**Assignment:**
Below are the records; copy each line in which "title" can be found.

+ + + + + + +

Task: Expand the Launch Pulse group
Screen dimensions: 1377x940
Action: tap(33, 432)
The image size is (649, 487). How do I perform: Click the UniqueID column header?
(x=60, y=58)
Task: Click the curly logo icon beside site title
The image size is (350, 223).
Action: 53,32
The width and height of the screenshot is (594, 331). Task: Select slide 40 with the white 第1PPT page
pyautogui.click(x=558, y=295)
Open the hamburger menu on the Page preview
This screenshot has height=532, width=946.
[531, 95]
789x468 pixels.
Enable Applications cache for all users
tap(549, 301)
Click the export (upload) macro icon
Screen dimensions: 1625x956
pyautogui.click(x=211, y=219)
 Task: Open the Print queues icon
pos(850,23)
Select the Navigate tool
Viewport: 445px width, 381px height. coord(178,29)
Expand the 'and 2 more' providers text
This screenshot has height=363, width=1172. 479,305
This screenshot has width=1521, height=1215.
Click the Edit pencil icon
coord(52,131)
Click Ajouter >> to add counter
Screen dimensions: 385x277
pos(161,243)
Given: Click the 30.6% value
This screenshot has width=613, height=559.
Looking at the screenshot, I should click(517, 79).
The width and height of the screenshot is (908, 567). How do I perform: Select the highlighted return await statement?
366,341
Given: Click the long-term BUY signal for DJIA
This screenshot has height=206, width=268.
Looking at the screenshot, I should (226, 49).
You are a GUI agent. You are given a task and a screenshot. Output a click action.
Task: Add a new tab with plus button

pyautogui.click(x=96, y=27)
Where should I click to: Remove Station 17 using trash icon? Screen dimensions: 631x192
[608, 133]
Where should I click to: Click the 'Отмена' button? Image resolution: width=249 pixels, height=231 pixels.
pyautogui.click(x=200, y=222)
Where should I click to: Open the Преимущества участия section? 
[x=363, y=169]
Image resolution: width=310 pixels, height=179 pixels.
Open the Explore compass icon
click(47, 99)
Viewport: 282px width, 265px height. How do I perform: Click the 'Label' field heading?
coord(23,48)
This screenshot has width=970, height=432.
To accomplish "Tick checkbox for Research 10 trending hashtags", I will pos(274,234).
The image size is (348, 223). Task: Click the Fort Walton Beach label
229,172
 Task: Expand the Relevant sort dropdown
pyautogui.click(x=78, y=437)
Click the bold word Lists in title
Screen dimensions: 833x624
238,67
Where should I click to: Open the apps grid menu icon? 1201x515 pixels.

+ + + + + + +

**Reply to the task:**
Task: Click the curly logo icon beside site title
Click the bold word Lists in title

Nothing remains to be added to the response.